Every generation gets the Invasion of the Body Snatchers it deserves.
The fifties got the McCarthy referencing pod people.
The nineties got alienation and a bleak final scene.
And I guess the 2000s got The Invasion.
But the seventies?
The pre-millennial tension and end of the world coming soon seventies got director Phillip Kaufman’s blast of pure dread, working with talents like cinematographer Michael Chapman (who ran the camera on The Godfather and Jaws before creating the look of movies like Raging Bull, The Fugitive and directing All the Right Moves and The Clan of the Cave Bear) and sound designer Ben Burtt, the man who gave Star Wars all its well-remembered noises. As for the effects, as many of them as possible were done in camera.
A species has made its way to Earth and one of the first people to notice is Elizabeth Driscoll (Brooke Adams), who wakes to find her husband Dr. Geoffrey Howell (Art Hindle) is no longer the man that she’s spent so many days and nights with. The species — do I have to spoil it for you — takes over humans and assimilates them.
A co-worker, Matthew Bennell (Donald Sutherland), wants to introduce Elizabeth to self-help author Dr. David Kibner (Leonard Nimoy) as a way of helping her handle this strange situation. Still, on the way, a man runs through the street screaming, “They’re coming! You’ll be next!” before being chased by a crowd and killed by a car.
That mystery man is Kevin McCarthy, the star of the original film, who, one supposes, has been running through America since the end of the last film. Even before the movie was finished, McCarthy told Kaufman that this movie was better than the one he was in. You can also see original director Don Siegel as a taxi driver later in the film.
The seventies were the me decade. So David believes that people behaving so differently is their response to stress, while Elizabeth just thinks this is how she’s being told her relationship is over. The truth is so much weirder as people begin to find partially formed doppelgangers of themselves and their friends.
By the end of the film, children are being taken for duplication, strange priests (Robert Duvall) swing as the world ends, dogs appear with human heads, women disintegrate in their lovers’ arms — the film takes the basic ideas of the original and makes them as horrifyingly real and unreal as they can be at the very same time.
Plus, there’s Jeff Goldblum and Veronica Cartwright, who, between this and Alien, really were at the forefront of late 20th-century science fiction movies.

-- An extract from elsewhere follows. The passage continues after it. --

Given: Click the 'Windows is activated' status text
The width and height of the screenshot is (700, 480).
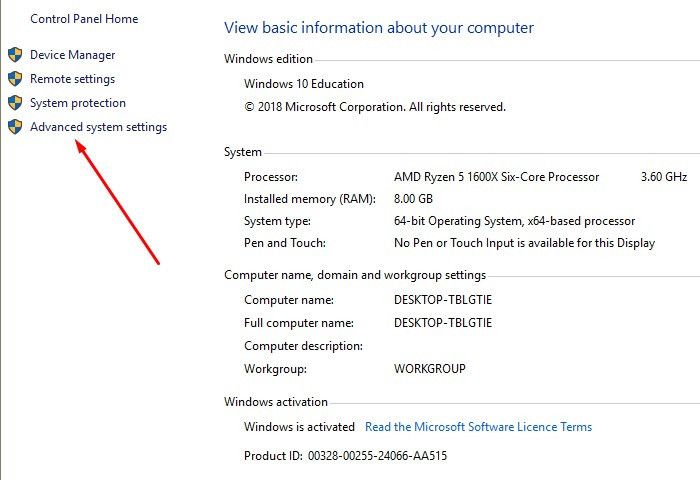Looking at the screenshot, I should 300,427.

While Pauline Kael said that this “may be the best film of its kind ever made” and Variety wrote that it “validates the entire concept of remake,” Roger Ebert derided Kael’s love for the remake. However, over time, this has become the epitome of a sequel that surpasses the original in so many ways.
The true terror of this movie lies in its ending, which upset me utterly as a child. I’d never seen a movie end this way. Only Kaufman, writer W.D. Richter and Donald Sutherland knew how the film was going to end, so when Sutherland screams at Veronica Cartwright, her reaction is genuine. The hopeful ending that was scripted was never shot because Kaufman knew that if the studio had the option, they’d pick that, just like they did with the first version of this story.